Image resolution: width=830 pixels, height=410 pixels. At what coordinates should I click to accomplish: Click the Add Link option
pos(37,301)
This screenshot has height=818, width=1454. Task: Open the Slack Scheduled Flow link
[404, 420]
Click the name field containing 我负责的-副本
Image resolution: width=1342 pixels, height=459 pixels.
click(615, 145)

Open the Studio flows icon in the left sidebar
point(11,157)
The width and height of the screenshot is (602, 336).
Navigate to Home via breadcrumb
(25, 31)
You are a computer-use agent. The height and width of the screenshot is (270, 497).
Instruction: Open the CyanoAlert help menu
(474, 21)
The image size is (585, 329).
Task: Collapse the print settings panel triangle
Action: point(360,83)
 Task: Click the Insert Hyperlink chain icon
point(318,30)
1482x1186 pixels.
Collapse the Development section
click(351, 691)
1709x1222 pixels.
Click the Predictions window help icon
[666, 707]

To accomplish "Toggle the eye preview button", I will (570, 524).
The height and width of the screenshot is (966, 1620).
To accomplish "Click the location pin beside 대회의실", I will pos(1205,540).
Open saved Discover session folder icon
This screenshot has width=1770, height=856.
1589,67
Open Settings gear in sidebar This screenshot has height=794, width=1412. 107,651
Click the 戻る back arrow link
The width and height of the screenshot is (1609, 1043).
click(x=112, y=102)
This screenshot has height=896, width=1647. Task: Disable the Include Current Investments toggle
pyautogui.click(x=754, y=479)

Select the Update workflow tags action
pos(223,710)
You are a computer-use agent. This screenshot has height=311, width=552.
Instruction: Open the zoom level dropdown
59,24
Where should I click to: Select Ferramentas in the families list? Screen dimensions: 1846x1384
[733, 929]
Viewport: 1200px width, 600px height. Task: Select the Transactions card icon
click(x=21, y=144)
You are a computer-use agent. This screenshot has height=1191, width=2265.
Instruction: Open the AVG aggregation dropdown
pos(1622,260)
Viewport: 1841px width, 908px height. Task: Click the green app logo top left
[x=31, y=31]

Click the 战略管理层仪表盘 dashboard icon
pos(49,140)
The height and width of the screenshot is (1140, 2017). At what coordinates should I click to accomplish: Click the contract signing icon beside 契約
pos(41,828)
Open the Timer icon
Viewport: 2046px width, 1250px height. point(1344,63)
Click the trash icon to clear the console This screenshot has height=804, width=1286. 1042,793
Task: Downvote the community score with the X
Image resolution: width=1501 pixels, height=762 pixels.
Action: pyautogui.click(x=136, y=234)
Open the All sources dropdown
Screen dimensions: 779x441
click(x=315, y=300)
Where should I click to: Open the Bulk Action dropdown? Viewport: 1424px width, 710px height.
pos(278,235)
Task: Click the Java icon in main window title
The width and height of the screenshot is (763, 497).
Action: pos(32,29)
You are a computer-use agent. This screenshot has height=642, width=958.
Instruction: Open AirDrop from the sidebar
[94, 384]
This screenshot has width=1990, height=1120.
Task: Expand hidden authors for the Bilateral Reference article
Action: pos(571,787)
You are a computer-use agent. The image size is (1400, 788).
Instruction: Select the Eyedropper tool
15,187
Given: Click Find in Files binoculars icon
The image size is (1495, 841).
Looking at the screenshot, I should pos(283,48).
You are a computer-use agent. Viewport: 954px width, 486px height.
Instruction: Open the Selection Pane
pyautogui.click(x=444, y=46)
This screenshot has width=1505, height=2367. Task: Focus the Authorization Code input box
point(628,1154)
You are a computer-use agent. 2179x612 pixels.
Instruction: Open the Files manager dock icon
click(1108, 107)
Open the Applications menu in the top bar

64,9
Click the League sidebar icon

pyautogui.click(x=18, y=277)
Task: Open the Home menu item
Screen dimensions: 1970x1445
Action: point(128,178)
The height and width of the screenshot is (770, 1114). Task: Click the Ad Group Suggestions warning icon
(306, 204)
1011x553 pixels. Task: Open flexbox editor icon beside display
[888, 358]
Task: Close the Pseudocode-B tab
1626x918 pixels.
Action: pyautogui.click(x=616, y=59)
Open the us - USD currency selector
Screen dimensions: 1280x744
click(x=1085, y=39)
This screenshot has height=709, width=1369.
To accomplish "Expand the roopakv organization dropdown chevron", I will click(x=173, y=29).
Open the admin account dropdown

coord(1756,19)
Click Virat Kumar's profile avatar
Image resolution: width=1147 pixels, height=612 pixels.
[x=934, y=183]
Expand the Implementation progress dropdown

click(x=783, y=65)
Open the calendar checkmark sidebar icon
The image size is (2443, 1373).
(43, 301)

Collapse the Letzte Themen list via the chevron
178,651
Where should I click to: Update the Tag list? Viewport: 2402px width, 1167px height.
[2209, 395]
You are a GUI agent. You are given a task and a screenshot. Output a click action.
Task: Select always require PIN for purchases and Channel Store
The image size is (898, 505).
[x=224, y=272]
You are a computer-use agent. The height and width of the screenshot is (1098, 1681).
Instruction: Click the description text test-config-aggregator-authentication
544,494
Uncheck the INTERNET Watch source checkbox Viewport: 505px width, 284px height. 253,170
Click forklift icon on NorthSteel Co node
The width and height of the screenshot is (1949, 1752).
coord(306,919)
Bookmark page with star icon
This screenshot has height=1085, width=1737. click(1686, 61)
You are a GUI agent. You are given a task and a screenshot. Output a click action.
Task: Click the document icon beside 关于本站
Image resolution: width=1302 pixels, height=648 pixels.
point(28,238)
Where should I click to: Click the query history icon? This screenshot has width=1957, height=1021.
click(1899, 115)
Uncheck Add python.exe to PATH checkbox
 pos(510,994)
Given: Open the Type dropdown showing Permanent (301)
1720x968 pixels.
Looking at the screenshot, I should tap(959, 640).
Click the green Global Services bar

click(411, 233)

PROBLEM TO WORK ON.
Once more, print all the records exactly.

COMPLETED TASK.
Image resolution: width=830 pixels, height=410 pixels. At what coordinates should I click to accomplish: Click the Add Link option
pos(37,301)
This screenshot has height=818, width=1454. Task: Open the Slack Scheduled Flow link
[404, 420]
Click the name field containing 我负责的-副本
Image resolution: width=1342 pixels, height=459 pixels.
click(615, 145)

Open the Studio flows icon in the left sidebar
point(11,157)
The width and height of the screenshot is (602, 336).
Navigate to Home via breadcrumb
(25, 31)
You are a computer-use agent. The height and width of the screenshot is (270, 497).
Instruction: Open the CyanoAlert help menu
(474, 21)
The image size is (585, 329).
Task: Collapse the print settings panel triangle
Action: point(360,83)
 Task: Click the Insert Hyperlink chain icon
point(318,30)
1482x1186 pixels.
Collapse the Development section
click(351, 691)
1709x1222 pixels.
Click the Predictions window help icon
[666, 707]

To accomplish "Toggle the eye preview button", I will (570, 524).
The height and width of the screenshot is (966, 1620).
To accomplish "Click the location pin beside 대회의실", I will pos(1205,540).
Open saved Discover session folder icon
This screenshot has width=1770, height=856.
1589,67
Open Settings gear in sidebar This screenshot has height=794, width=1412. 107,651
Click the 戻る back arrow link
The width and height of the screenshot is (1609, 1043).
click(x=112, y=102)
This screenshot has height=896, width=1647. Task: Disable the Include Current Investments toggle
pyautogui.click(x=754, y=479)

Select the Update workflow tags action
pos(223,710)
You are a computer-use agent. This screenshot has height=311, width=552.
Instruction: Open the zoom level dropdown
59,24
Where should I click to: Select Ferramentas in the families list? Screen dimensions: 1846x1384
[733, 929]
Viewport: 1200px width, 600px height. Task: Select the Transactions card icon
click(x=21, y=144)
You are a computer-use agent. This screenshot has height=1191, width=2265.
Instruction: Open the AVG aggregation dropdown
pos(1622,260)
Viewport: 1841px width, 908px height. Task: Click the green app logo top left
[x=31, y=31]

Click the 战略管理层仪表盘 dashboard icon
pos(49,140)
The height and width of the screenshot is (1140, 2017). At what coordinates should I click to accomplish: Click the contract signing icon beside 契約
pos(41,828)
Open the Timer icon
Viewport: 2046px width, 1250px height. point(1344,63)
Click the trash icon to clear the console This screenshot has height=804, width=1286. 1042,793
Task: Downvote the community score with the X
Image resolution: width=1501 pixels, height=762 pixels.
Action: pyautogui.click(x=136, y=234)
Open the All sources dropdown
Screen dimensions: 779x441
click(x=315, y=300)
Where should I click to: Open the Bulk Action dropdown? Viewport: 1424px width, 710px height.
pos(278,235)
Task: Click the Java icon in main window title
The width and height of the screenshot is (763, 497).
Action: pos(32,29)
You are a computer-use agent. This screenshot has height=642, width=958.
Instruction: Open AirDrop from the sidebar
[94, 384]
This screenshot has width=1990, height=1120.
Task: Expand hidden authors for the Bilateral Reference article
Action: pos(571,787)
You are a computer-use agent. The image size is (1400, 788).
Instruction: Select the Eyedropper tool
15,187
Given: Click Find in Files binoculars icon
The image size is (1495, 841).
Looking at the screenshot, I should pos(283,48).
You are a computer-use agent. Viewport: 954px width, 486px height.
Instruction: Open the Selection Pane
pyautogui.click(x=444, y=46)
This screenshot has width=1505, height=2367. Task: Focus the Authorization Code input box
point(628,1154)
You are a computer-use agent. 2179x612 pixels.
Instruction: Open the Files manager dock icon
click(1108, 107)
Open the Applications menu in the top bar

64,9
Click the League sidebar icon

pyautogui.click(x=18, y=277)
Task: Open the Home menu item
Screen dimensions: 1970x1445
Action: point(128,178)
The height and width of the screenshot is (770, 1114). Task: Click the Ad Group Suggestions warning icon
(306, 204)
1011x553 pixels. Task: Open flexbox editor icon beside display
[888, 358]
Task: Close the Pseudocode-B tab
1626x918 pixels.
Action: pyautogui.click(x=616, y=59)
Open the us - USD currency selector
Screen dimensions: 1280x744
click(x=1085, y=39)
This screenshot has height=709, width=1369.
To accomplish "Expand the roopakv organization dropdown chevron", I will click(x=173, y=29).
Open the admin account dropdown

coord(1756,19)
Click Virat Kumar's profile avatar
Image resolution: width=1147 pixels, height=612 pixels.
[x=934, y=183]
Expand the Implementation progress dropdown

click(x=783, y=65)
Open the calendar checkmark sidebar icon
The image size is (2443, 1373).
(43, 301)

Collapse the Letzte Themen list via the chevron
178,651
Where should I click to: Update the Tag list? Viewport: 2402px width, 1167px height.
[2209, 395]
You are a GUI agent. You are given a task and a screenshot. Output a click action.
Task: Select always require PIN for purchases and Channel Store
The image size is (898, 505).
[x=224, y=272]
You are a computer-use agent. The height and width of the screenshot is (1098, 1681).
Instruction: Click the description text test-config-aggregator-authentication
544,494
Uncheck the INTERNET Watch source checkbox Viewport: 505px width, 284px height. 253,170
Click forklift icon on NorthSteel Co node
The width and height of the screenshot is (1949, 1752).
coord(306,919)
Bookmark page with star icon
This screenshot has height=1085, width=1737. click(1686, 61)
You are a GUI agent. You are given a task and a screenshot. Output a click action.
Task: Click the document icon beside 关于本站
Image resolution: width=1302 pixels, height=648 pixels.
point(28,238)
Where should I click to: Click the query history icon? This screenshot has width=1957, height=1021.
click(1899, 115)
Uncheck Add python.exe to PATH checkbox
 pos(510,994)
Given: Open the Type dropdown showing Permanent (301)
1720x968 pixels.
Looking at the screenshot, I should tap(959, 640).
Click the green Global Services bar

click(411, 233)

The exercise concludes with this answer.